Render the records below as a JSON list of strings, one string per line, skipping any blank lines. Leave the pictures out of your answer.

[Some records]
####################

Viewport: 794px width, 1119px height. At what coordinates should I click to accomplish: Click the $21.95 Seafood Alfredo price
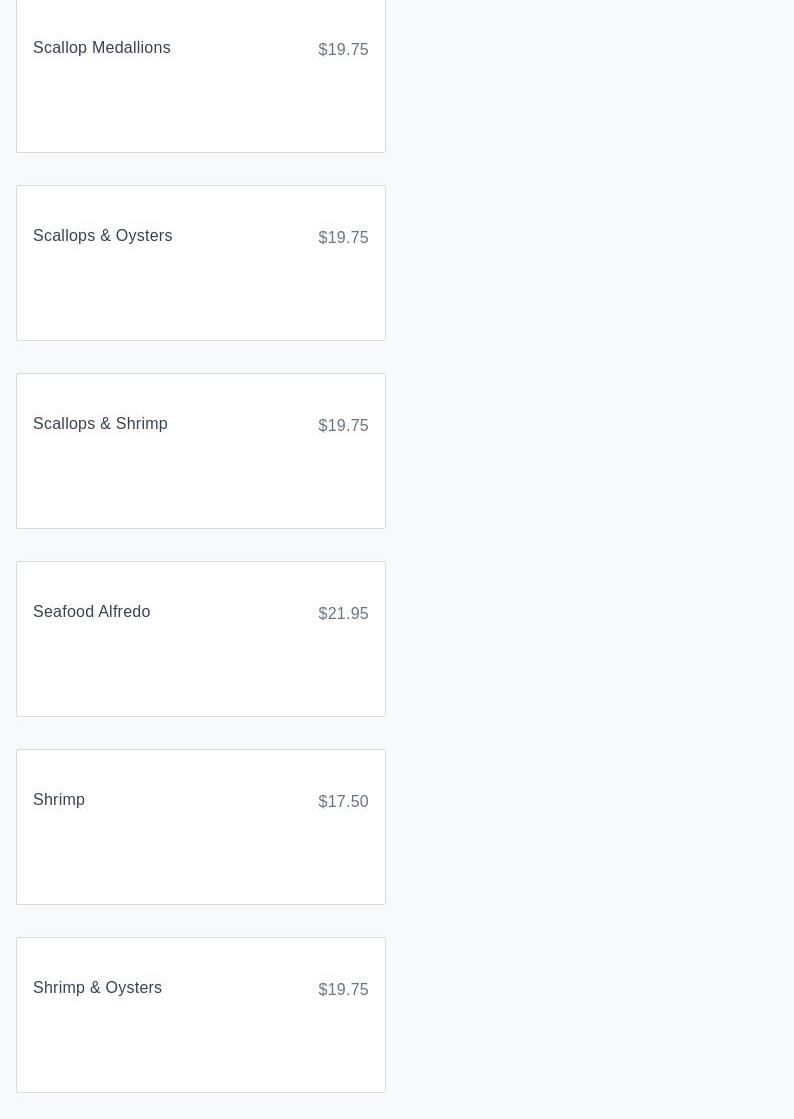pyautogui.click(x=343, y=614)
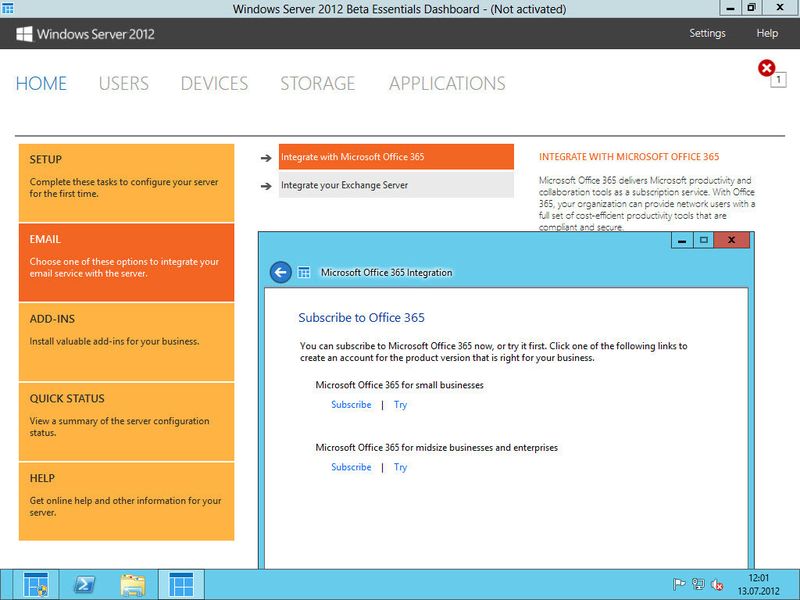Try Office 365 for midsize businesses and enterprises
The width and height of the screenshot is (800, 600).
click(x=400, y=467)
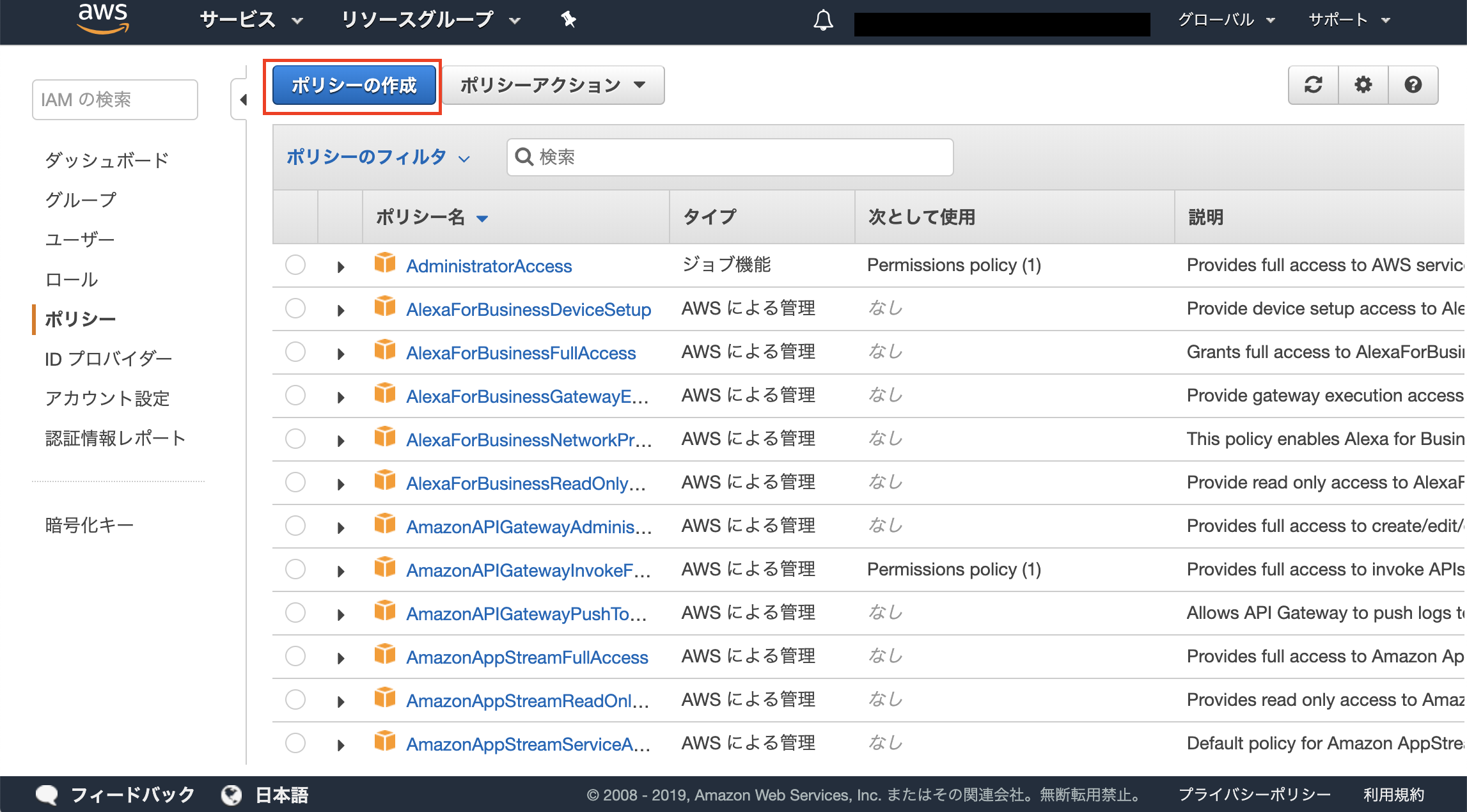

####################

### [FINISHED EXERCISE]
[
  "Viewport: 794px width, 1119px height. At what coordinates should I click to accomplish: Click the $21.95 Seafood Alfredo price",
  "pyautogui.click(x=343, y=614)",
  "Try Office 365 for midsize businesses and enterprises",
  "The width and height of the screenshot is (800, 600).",
  "click(x=400, y=467)"
]